MÉDICOS QUE PRESCREVIAM LIVROS

Achei estranho o cartaz: - “Dores da alma? Atendo na livraria da esquina”. Era logo ali; a um passo de onde eu estava. Como fazia aquele médico para cuidar de pacientes num ambiente tão incomum? A curiosidade fez-me aprovar o anúncio. Havia se instalado em mim um conflito existencial e uma faxina se fazia urgente.

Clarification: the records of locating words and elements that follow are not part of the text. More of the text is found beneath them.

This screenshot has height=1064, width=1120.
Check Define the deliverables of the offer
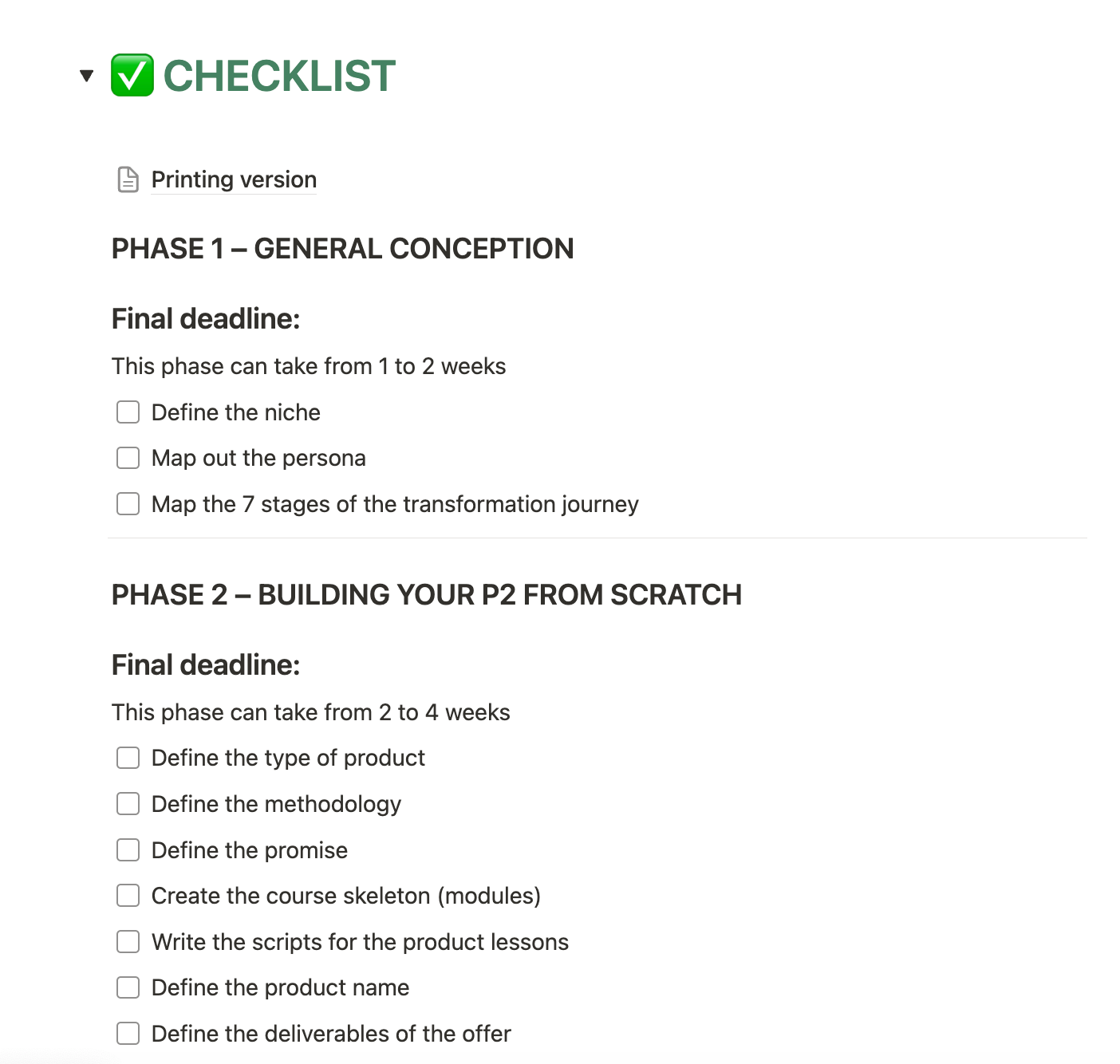pyautogui.click(x=128, y=1034)
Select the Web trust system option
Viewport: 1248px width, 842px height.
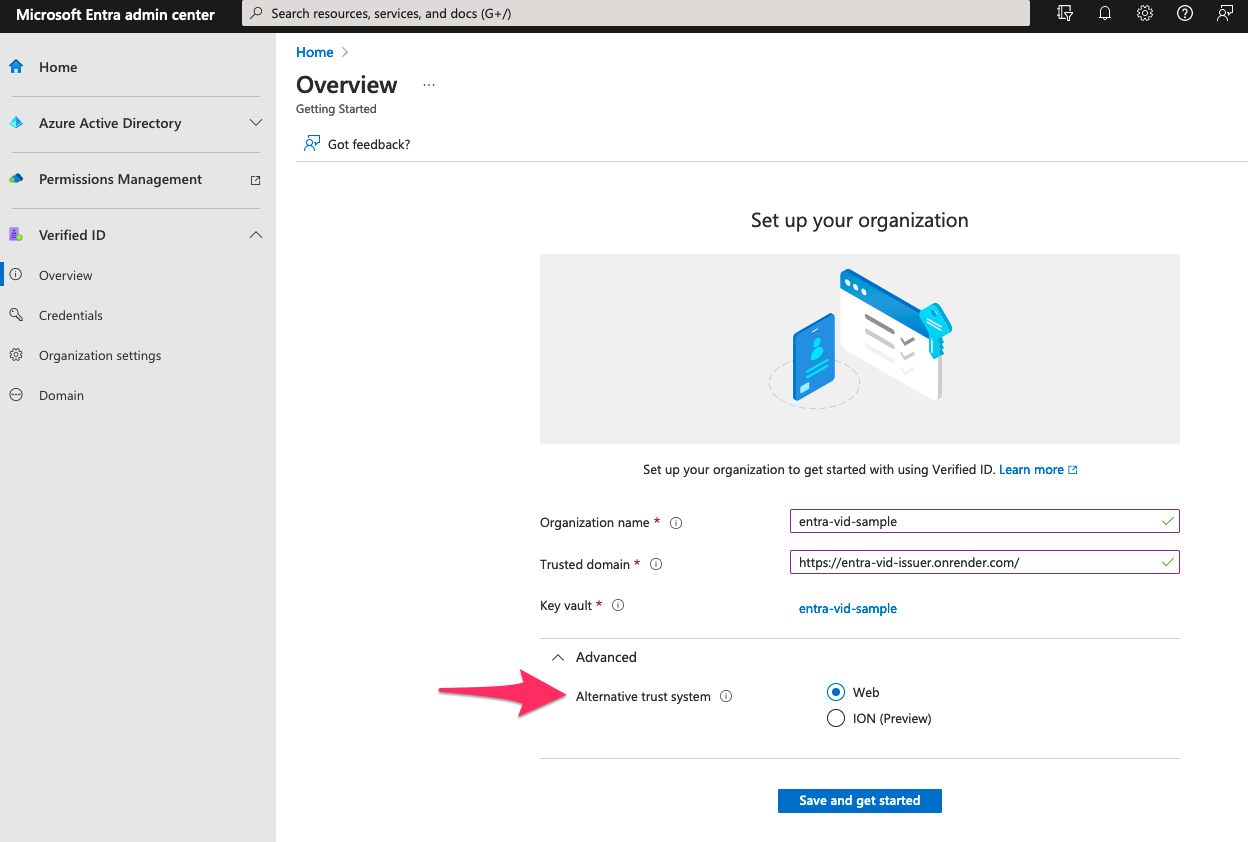point(836,692)
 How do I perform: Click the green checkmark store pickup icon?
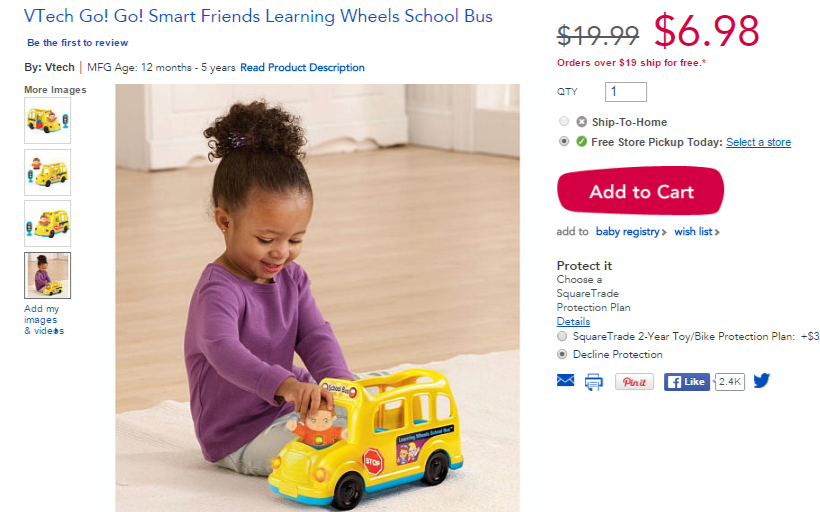point(582,141)
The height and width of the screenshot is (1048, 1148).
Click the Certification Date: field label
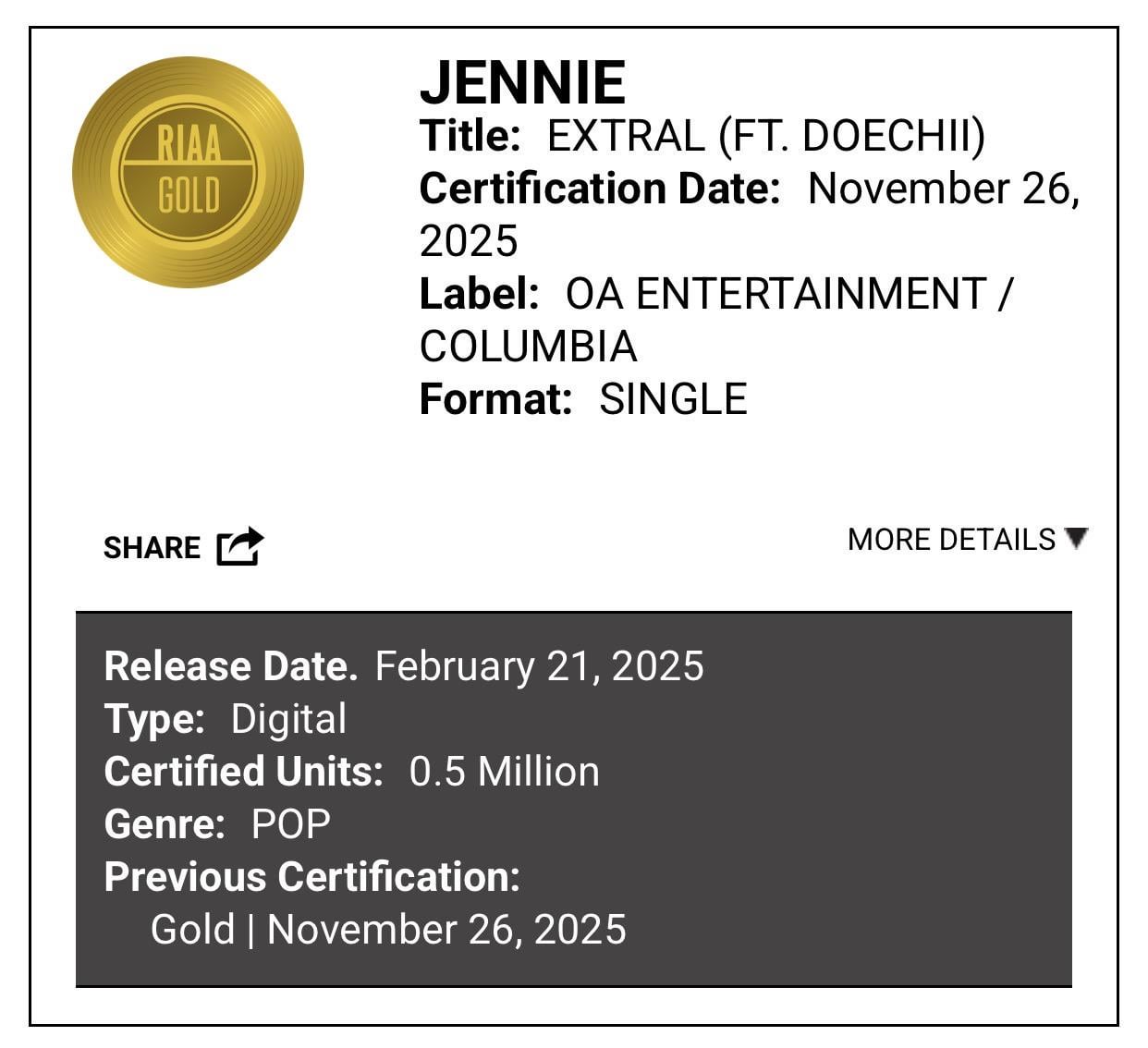[x=600, y=189]
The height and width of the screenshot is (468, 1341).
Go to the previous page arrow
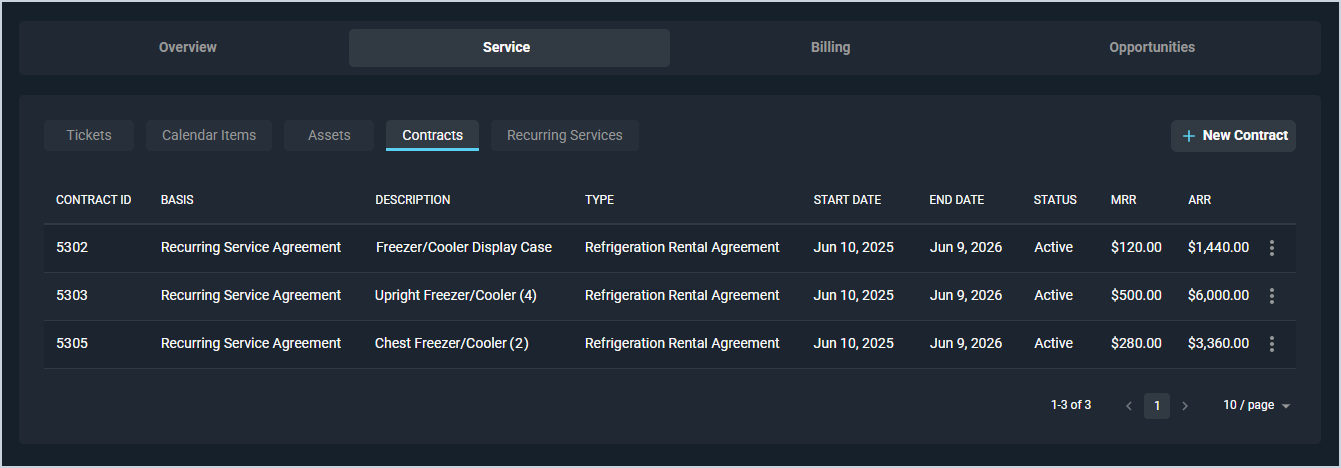coord(1129,406)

Logo, pude perceber o estilo da consulta: os pacientes é que decidiam sobre o remédio. As prateleiras repletas de bulas literárias. Para cada enfermidade, uma indicação correspondente. E eram vários os orientadores daquele projeto inusitado: Nietzsche, Sêneca, Schopenhauer, Hegel, enfim... Corri para eles:

“Tome, Dr., esta tesoura, e... corte Minha singularíssima pessoa. Que Importa a mim que a bicharada roa Todo o meu coração, depois da morte?!” E foi Augusto quem me recebeu. A dosagem que me foi administrada teve um efeito potencializador.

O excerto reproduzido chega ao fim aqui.